4)       genres are types of writing that have emerged over time to address recurring situations. Each genre has particular features, conventions and structures for organizing and presenting information. Being an effective writer requires not only learning how to analyze one’s rhetorical situation and use such conventional forms strategically, but evaluating the costs and benefits of violating such conventions, and when desired, how to go about doing so.

STUDENT LEARNING OUTCOMES

USM’s Composition Program has identified specific learning outcomes for each of its first-year writing courses.  At the completion of ENG 101, students will be able to:

  • See that writing is a form of social interaction
  • Analyze rhetorical situations and make effective choices based on audience and context
  • Responsibly synthesize material from a variety of sources
  • Make claims and support them with appropriate evidence
  • Use writing to critically explore, explain, evaluate and reflect on their experiences and those of others
  • Understand and effectively use a range of genres/forms
  • Use conventions of expression appropriate to situation and audience
  • Effectively revise and provide substantive feedback to others on their writing
  • Articulate a revision strategy based on an understanding of their own writing processes
  • Recognize the importance of technology in research, writing, and other forms of social interaction

REQUIRED MATERIALS

  • Mauk, John and John Metz. The Composition of Everyday Life: A Guide to Writing, 3rd Ed.  Boston: Wadsworth/Cengage, 2010
  • A 3-ring binder and loose leaf paper
  • Folders for turning in projects
  • Regular access to Blackboard to download and print supplemental readings from the course website

RECOMMENDED MATERIALS

  • Lunsford, Andrea.  The Everyday Writer, 4th Ed. New York: Bedford/St. Martin’s, 2010

REQUIREMENTS

In order to pass both semesters of our expanded composition program, you must satisfactorily complete all of the following:

  • complete all six major writing projects, each to be submitted in a folder with any rough drafts, workshop notes and/or supporting research materials relevant to the project;
  • complete the Final Revision and Portfolio/Self-Evaluation Projects, to be submitted at the end of the fall and spring semesters (in lieu of final exams);
  • submit all required writing sketches required throughout the year.
  • maintain a response log, consisting of all in-class and informal writing assignments given as homework, which will be collected and evaluated periodically over the course of the semesters;
  • complete all reading assignments and homework; actively participate in class discussions and workshops, and maintain regular classroom attendance.
  • meet with instructor for all required individual conferences.
  • utilize USM’s Writing Center and Speaking Center as directed by instructor.

ONLINE MATERIAL

In addition to readings in the assigned textbooks, a number of required resources and materials will only be available online through Blackboard/WebCT. You can log into the online component of this course by first going to http://southernmiss.blackboard.com, and then following the log-in instructions. You will need to have your EMPLID and password (the same information you use to access SOAR and register for classes.) If you have any questions or run into difficulty accessing the Blackboard/WebCT material for this course, please call the iTech Helpdesk at 601-266-4357, or e-mail them at helpdesk@usm.edu. You can also get help as well as specific instructions on how to use various components of Blackboard/WebCT by visiting http://www.usm.edu/lec/des/students/blackboard_student_tutorials.php,

COURSE POLICIES

GRADES

Writing and thinking are complex processes that take time to develop. Thus, your overall grade for the first semester of this program is as dependent on how much your writing improves over the course of the semester, your demonstrated commitment to learning and support of your peers, the careful completion of homework and class assignments, and your own assessment of your strengths and progress, as any strict calculation of paper grades. Indeed, much of your final grade for this course will be determined by your participation in the writing community we are creating.  In addition, remember that the papers you write for this section of the course will be revisited in the spring semester of ENG 101E. We will talk individually about your fall semester grades, so you will know exactly where you stand starting your spring semester.  The following should serve as only a guide to how grading for the first semester of this class will be approached:

FALL SEMESTER

Project One: Personal Essay/Learning Autobiography (10 pts)

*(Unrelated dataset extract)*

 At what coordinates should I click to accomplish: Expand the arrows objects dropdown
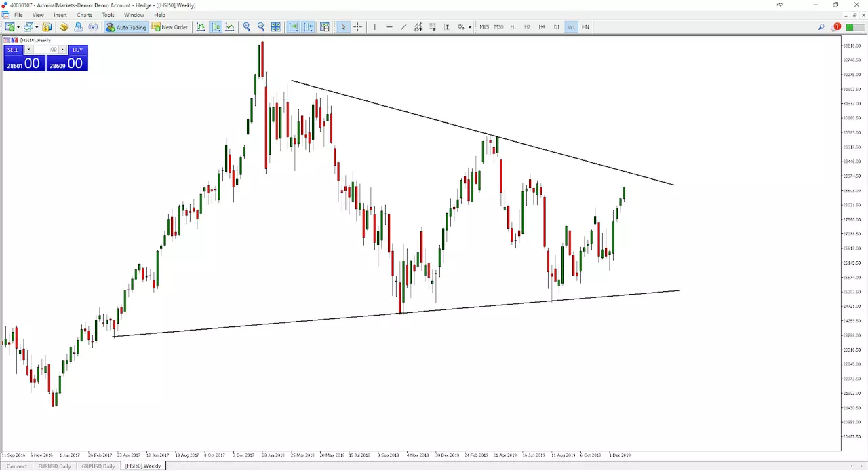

A brief paper (750-1000 words) in which you will analyze and reflect on a significant learning moment in your life in a way that is meaningful for someone else.  Due Wednesday, September 19.

Project Two: Profile (15 pts)

A paper (1000-1500 words) in which you will interview and profile a member of a specific community that interests you.  Due Friday, October 19.

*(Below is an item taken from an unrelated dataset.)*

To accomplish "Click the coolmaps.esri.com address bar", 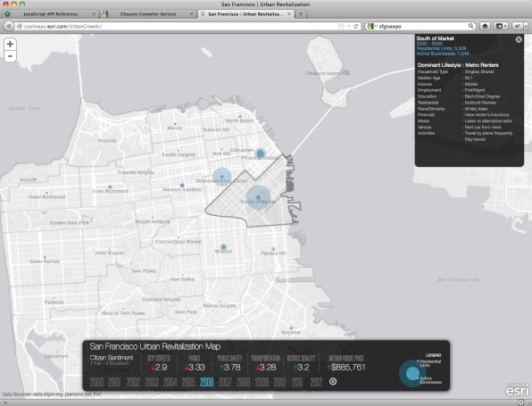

Project Three: Media Image Analysis (20 pts)

A longer paper (1000 – 1500 words) in which you will analyze and explore an advertisement and offer a defense of your interpretation of the ad.  Due Monday, November 19.

Self-Evaluation/Revision Project (15 pts)

One of the three projects, systematically and thoroughly revised; as well as completion of the first-semester, self-evaluation assignment.  Due during final exam period.

Course Journal/Writing Sketches (10 pts)

A collection of in-class and homework assignments that encourage you to reflect on writing and the course material. Individual entries will not be graded, and in-class writing cannot be made up in the event of an absence.  Writing Sketches are brief (300-500 words) drafts of your most promising materials that will be submitted for response and feedback.

Class Participation (30 pts)

Your contributions to class-discussions; your work as part of a facilitation group; participation in peer review workshops; quizzes; Writing and Speaking Center attendance; etc.

Note: For program assessment purposes, some final portfolios may be randomly selected for institutional review at the conclusion of the spring semester. In such cases, portfolios will be collected anonymously from among all available sections of Expanded Composition I. This review is intended solely to improve the quality of the curriculum, and will not affect your grade in any way.

PREPARATION

In addition to completing reading and writing assignments, preparing for class means being ready to discuss and intelligently question issues raised by the material. This does not mean, however, that you must master the material. On the contrary, it is perfectly reasonable that you may be confused by some readings the first time we encounter them. But in such cases you should be prepared to discuss what you specifically found puzzling, aggravating, thought-provoking, engaging or difficult about the assignment. In other words, if you feel you have nothing to state about a piece of writing, actively develop a list of questions about it. Remember, much of your grade in this course will be determined by how much you improve, so there’s really no such thing as a stupid question, provided that you ask it in the spirit of honest inquiry.

ATTENDANCE

The framework of this course – with its emphasis on class discussion and group work – demands that you attend class regularly. Failure to complete in-class work, such as peer reviews, in-class writing assignments, and group meetings will result in the lowering of your grade. Indeed, no in-class activities (including quizzes) may be made up due to tardiness or absence, and students who accumulate more than three unexcused absences over the course of the semester will automatically have their final grades lowered. More than six absences in a semester will result in your failing the course (Note: You are responsible for keeping track of your own absences).

TARDY POLICY

You will be marked tardy if you arrive more than five minutes after the beginning of class. After fifteen minutes, you will be counted absent for the day. Three tardies and/or early departures from class equal one absence.

LATE WORK

Late work will only be accepted if you can demonstrate that you have encountered a valid obstacle before the deadline (i.e., that you’ve been working on the project in good faith, but have run into some problems). If you feel you may be unable to complete an assignment on time, you should contact me as soon as possible, but no later than two days before the due date. After reviewing all the work you’ve done on the assignment, we will set a new deadline together. In all other cases, late work will automatically be docked one letter grade per day past the deadline, beginning the day the assignment was due.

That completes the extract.